Le président gabonais Brice Clotaire Oligui Nguema veut remettre de l’ordre dans un système de prélèvements devenu, selon les autorités, source de confusion et de tensions avec le secteur privé. Réunis à Libreville ce mercredi, les responsables des principales administrations génératrices de recettes publiques ont été rappelés à l’ordre par le chef de l’État, décidé à engager une réforme profonde de la parafiscalité.
Depuis plusieurs années, les opérateurs économiques dénoncent l’empilement des taxes, contrôles et frais administratifs appliqués par différents organismes publics. Cette multiplicité d’intervenants entraîne des coûts supplémentaires pour les entreprises et nourrit les critiques sur l’opacité de certaines recettes collectées hors des circuits traditionnels du Trésor public.

Face à cette situation, le président gabonais a exigé la mise en place d’un dispositif beaucoup plus encadré. Toute opération de prélèvement devra désormais reposer sur une base légale clairement définie dans la loi de finances et faire l’objet d’une publication officielle. Les taxes non conformes ou considérées comme illégales seront supprimées, tandis que les recettes seront centralisées au niveau du Trésor public.

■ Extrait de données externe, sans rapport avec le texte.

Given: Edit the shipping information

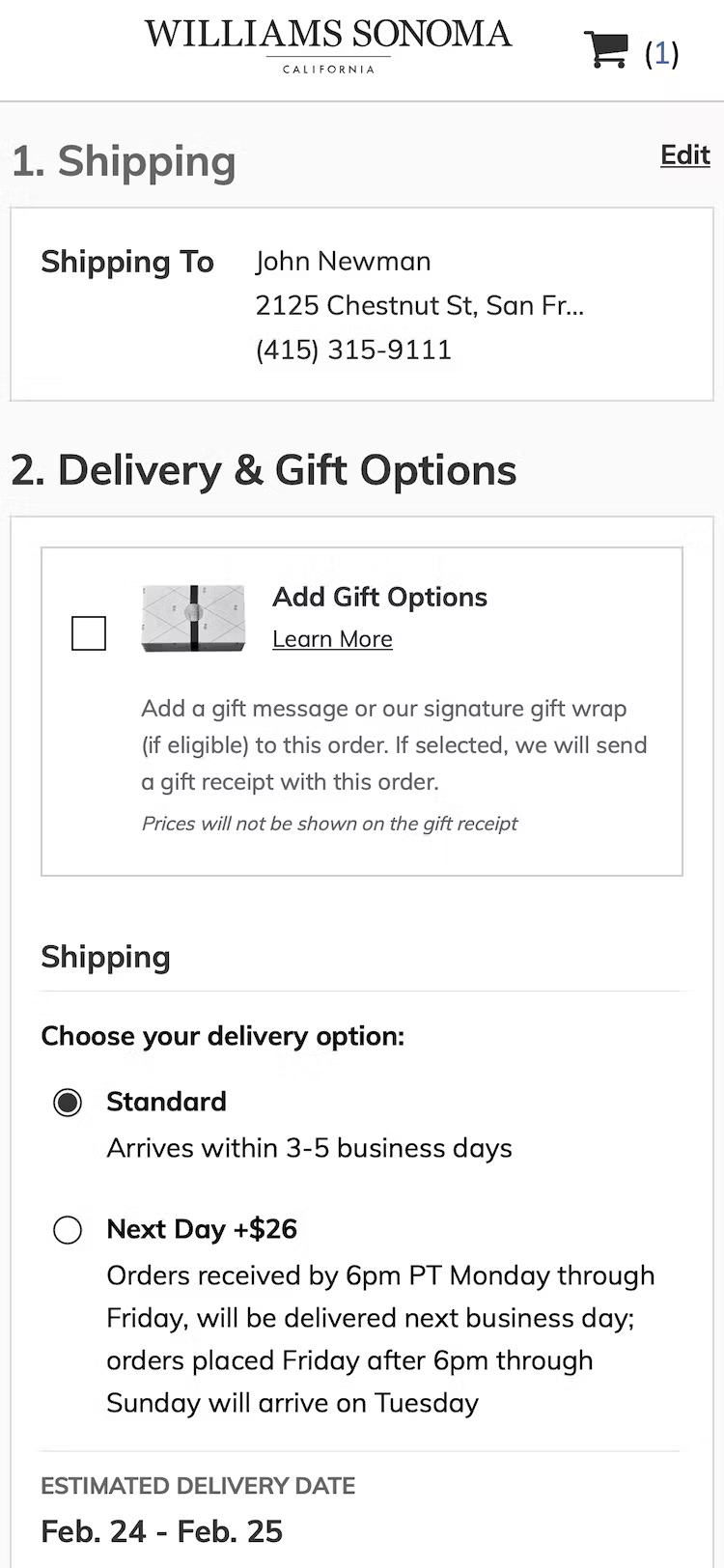Looking at the screenshot, I should [684, 155].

Le pouvoir entend également réduire les chevauchements entre administrations. Plusieurs structures exerçant des missions similaires pourraient voir leurs compétences regroupées afin d’éviter les doublons et les contrôles répétitifs auprès des entreprises. Un service unique de coordination des contrôles devrait être créé dans les prochains mois pour harmoniser les interventions de l’État auprès des opérateurs économiques.

Cette séquence s’inscrit dans la stratégie plus large de modernisation administrative portée par Brice Clotaire Oligui Nguema depuis son arrivée au pouvoir. La digitalisation des paiements publics apparaît désormais comme un axe prioritaire afin d’améliorer la traçabilité des recettes, limiter les circuits parallèles et renforcer la capacité de l’État à mobiliser efficacement ses ressources financières.